** WHAT YOU NEED TO DO **
A - In the course description, copy the passage starting at "In the first part of the semester we will study" and ending at "materiality of nature.", changing "ideology" to "doctrine".
B - Answer these questions using the course description:
(i) What course number and term are given for Hispanic Cultures II?
(ii) What Spanish word is given for the concept of "threshold"?
(iii) Which film is named in the ecocritical final part of the course?

** GIVEN TEXT **
= = =

In the first part of the semester we will study the Enlightenment as ideology and practice, taking into account its influence on the cultural, political, and economic development of modernity. We will consider the unmaking of imperial relations between the Old and the New World, the rise of the modern economic system, and the socio-environmental consequences of globalization.
During the following sections of the course we will examine how modernization and nation-building processes often hinged on different ways of imagining, representing, and organizing nature. By analyzing literary, philosophical, and historiographic texts, film narratives, and infrastructure projects, we will attempt to grasp an understanding of how the political, social, and economic realms are constantly in the process of producing (and of being produced by) the materiality of nature.
SPAN UN3350, Hispanic Cultures II: “Thresholds of Modernity: The Art and Politics of Change in the Hispanic World,” Fall 2016
The objective of this course is to provide students with the necessary historical and cultural background for the study of Hispanic cultures in the context of modernity. We will explore the relation between politics and cultural production in Latin America and Spain from the eighteenth to the twenty-first century. The central questions that will be addressed during our sessions relate to the nature of the new ideas, subjects, and objects that appear in the Hispanic imagination during times of intense political, economic, and social change.
In the first part of the semester we will analyze the period of the Enlightenment, taking into account its relationship to the cultural, political, and economic development of the modern world. Then we will use the concept of “threshold” (umbral) to discuss the ideological processes through which Spanish American former colonies found their independence, as well as the general intellectual climate in Spain after the loss of its New World empire. We will also consider in this section other “thresholds,” like the outset of the avant-garde in Spain, and the US-Mexico border as a historical wound and a haunting space of colliding identities.
The third section looks at the circulation of commodities, ideas, and money as a cultural process inherent to the logic of globalized consumption that defines modern capitalism. We will start by examining Spanish American modernismo and finish with a note on the poetics of recent Spanish economic crises. The fourth part of the syllabus considers the political and cultural significance of different “monsters” that appear in the literature and philosophy of the Hispanic world during times of intense social change. We will spot these threshold figures (half-human, half-beast) throughout the 19th and 20th centuries in Spain and Latin America. Finally, we will take an ecocritical view of some key Spanish and Latin American texts (and the recent Academy Award-nominated film El abrazo de la serpiente), with the purpose of understanding the ultimate threshold, that between man and nature, as a space of continuous interchangeability.

= = =

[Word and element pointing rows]
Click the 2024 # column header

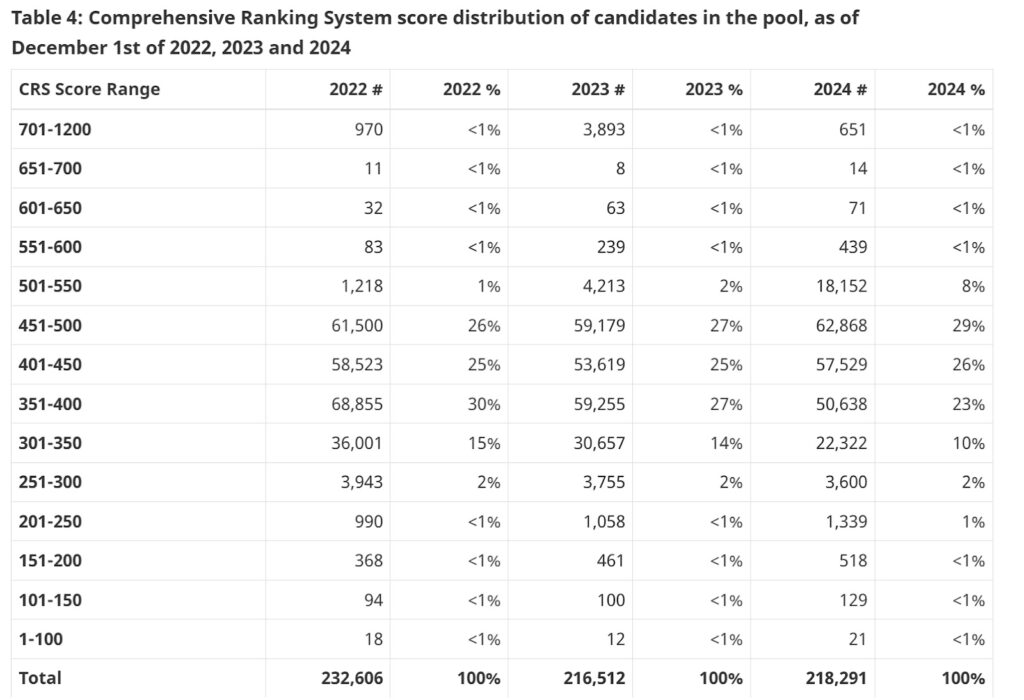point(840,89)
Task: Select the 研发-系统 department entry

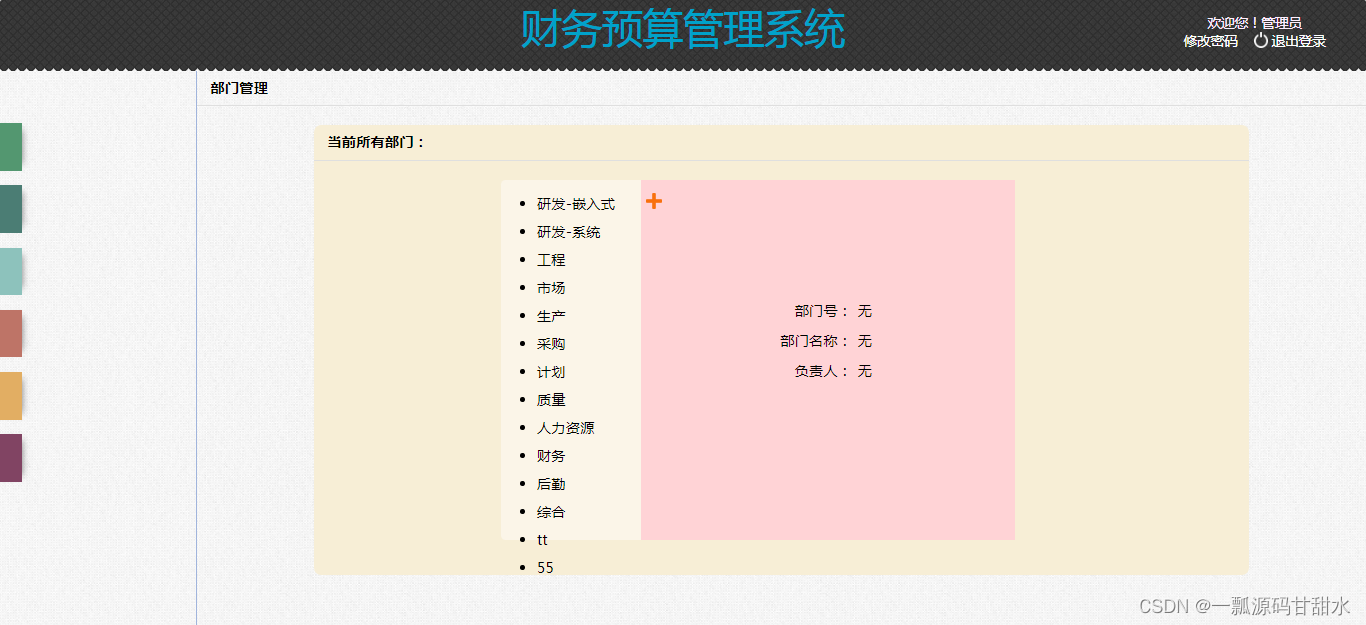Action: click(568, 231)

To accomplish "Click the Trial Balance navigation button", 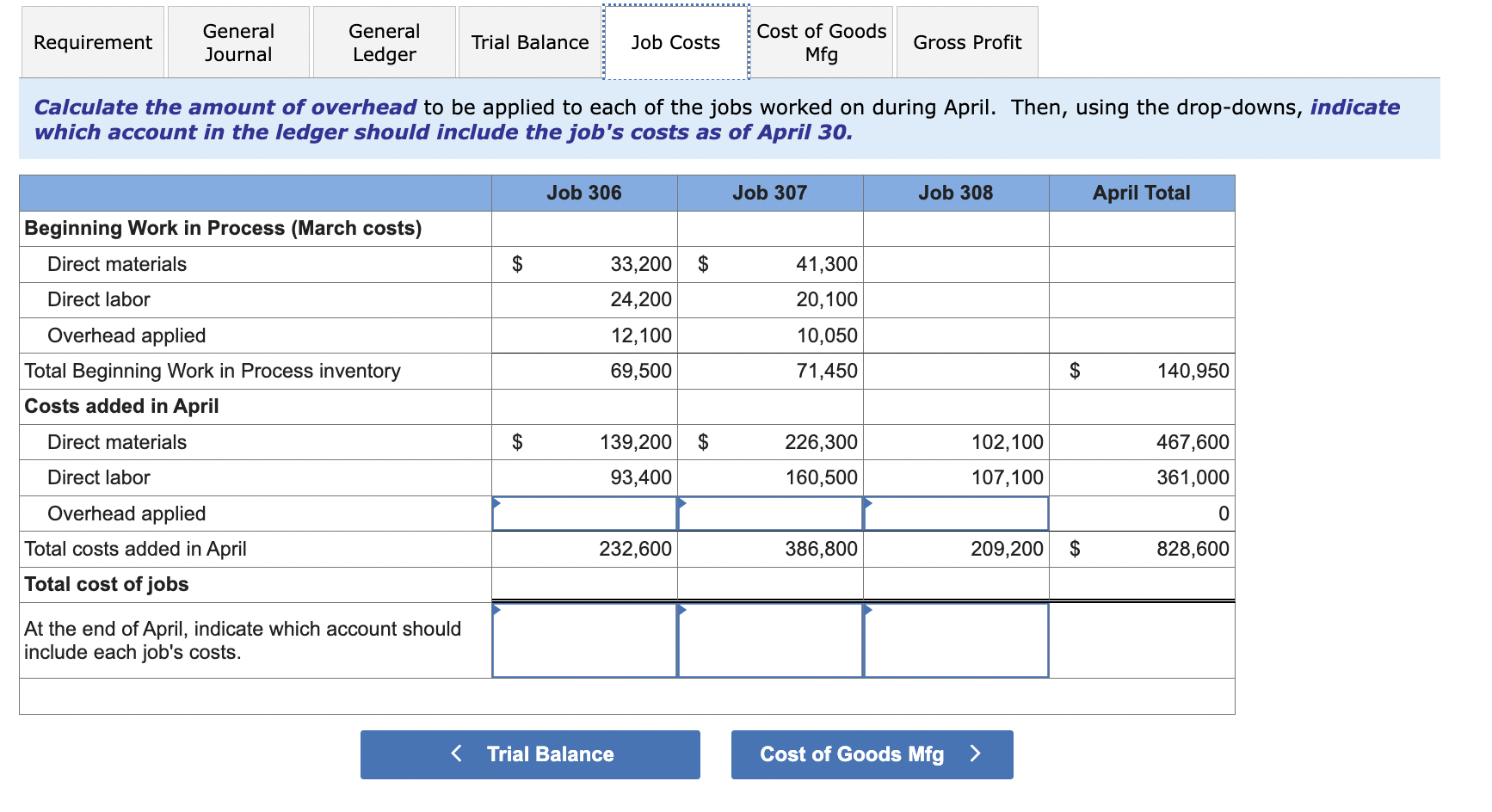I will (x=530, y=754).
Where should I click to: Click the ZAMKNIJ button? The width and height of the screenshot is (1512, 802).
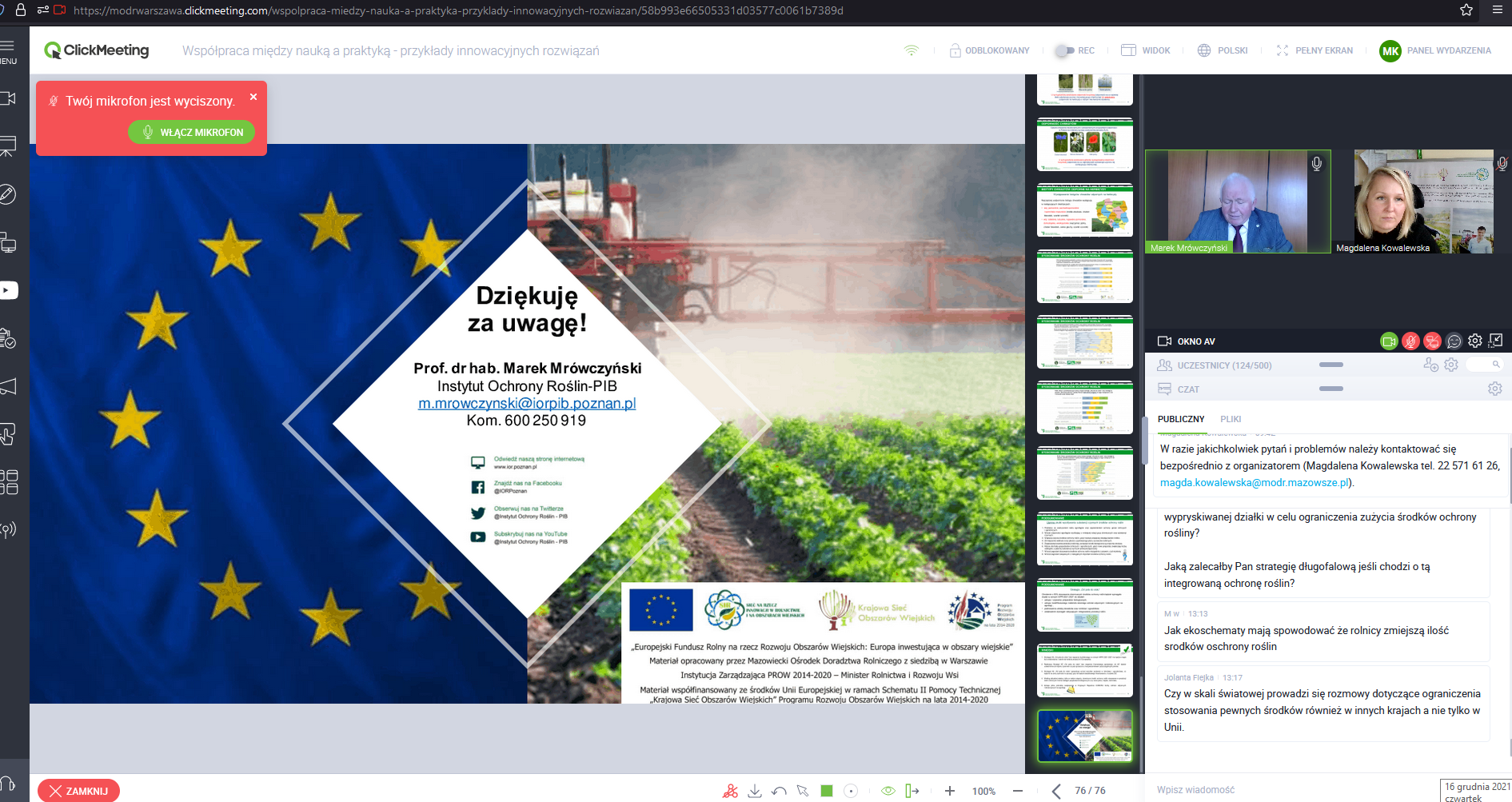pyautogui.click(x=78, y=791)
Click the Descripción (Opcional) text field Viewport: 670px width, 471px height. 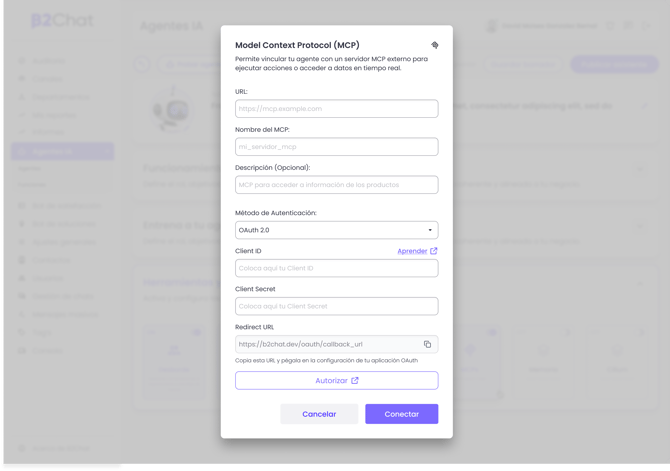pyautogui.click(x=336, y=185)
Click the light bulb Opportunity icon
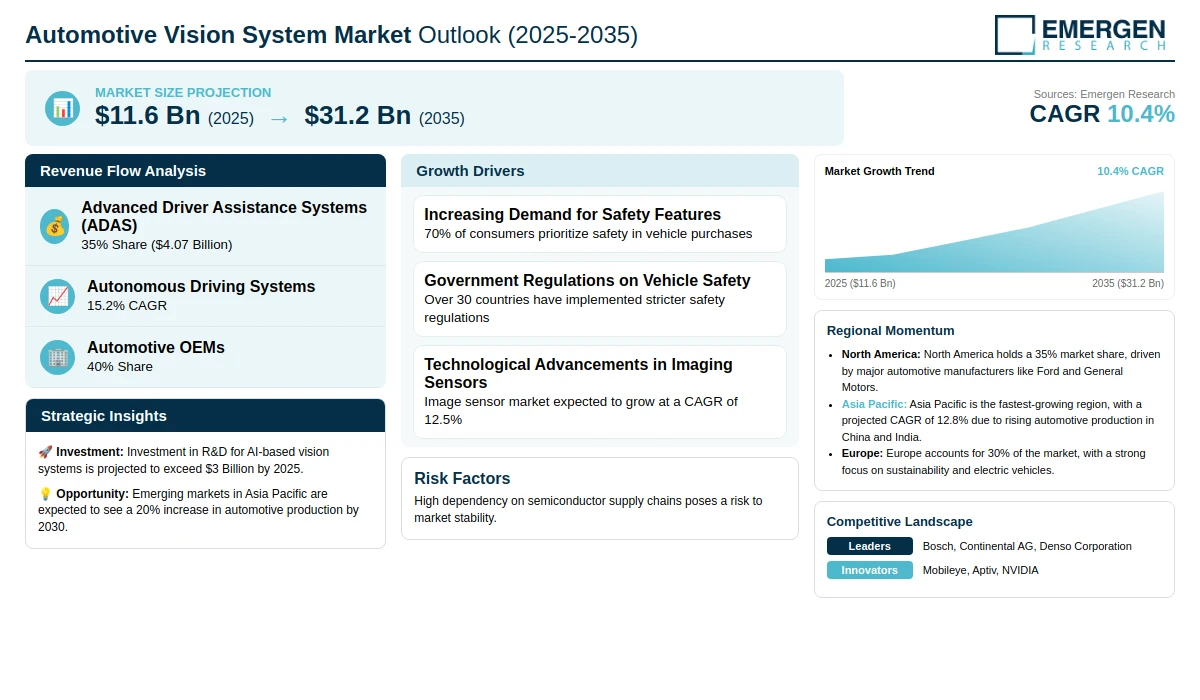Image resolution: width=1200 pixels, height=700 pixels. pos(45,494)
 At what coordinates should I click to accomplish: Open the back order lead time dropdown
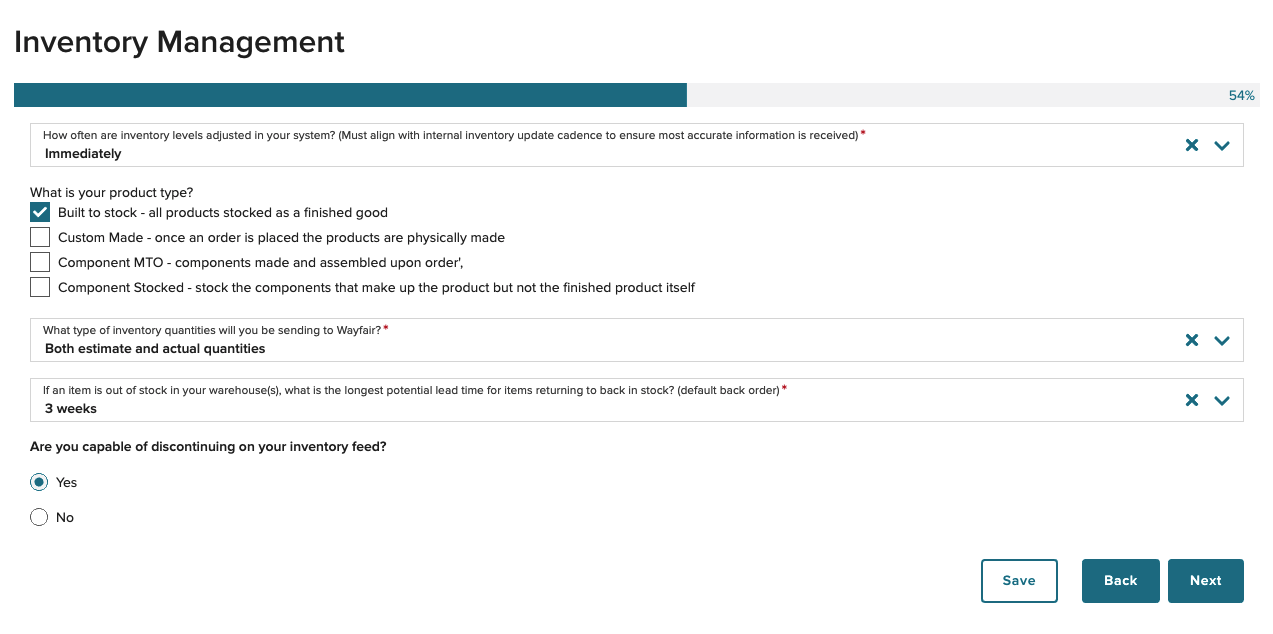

= = =

** SOLVED TASKS **
A -
In the first part of the semester we will study the Enlightenment as doctrine and practice, taking into account its influence on the cultural, political, and economic development of modernity. We will consider the unmaking of imperial relations between the Old and the New World, the rise of the modern economic system, and the socio-environmental consequences of globalization.
During the following sections of the course we will examine how modernization and nation-building processes often hinged on different ways of imagining, representing, and organizing nature. By analyzing literary, philosophical, and historiographic texts, film narratives, and infrastructure projects, we will attempt to grasp an understanding of how the political, social, and economic realms are constantly in the process of producing (and of being produced by) the materiality of nature.

B -
(i) SPAN UN3350, Fall 2016.
(ii) Umbral.
(iii) El abrazo de la serpiente.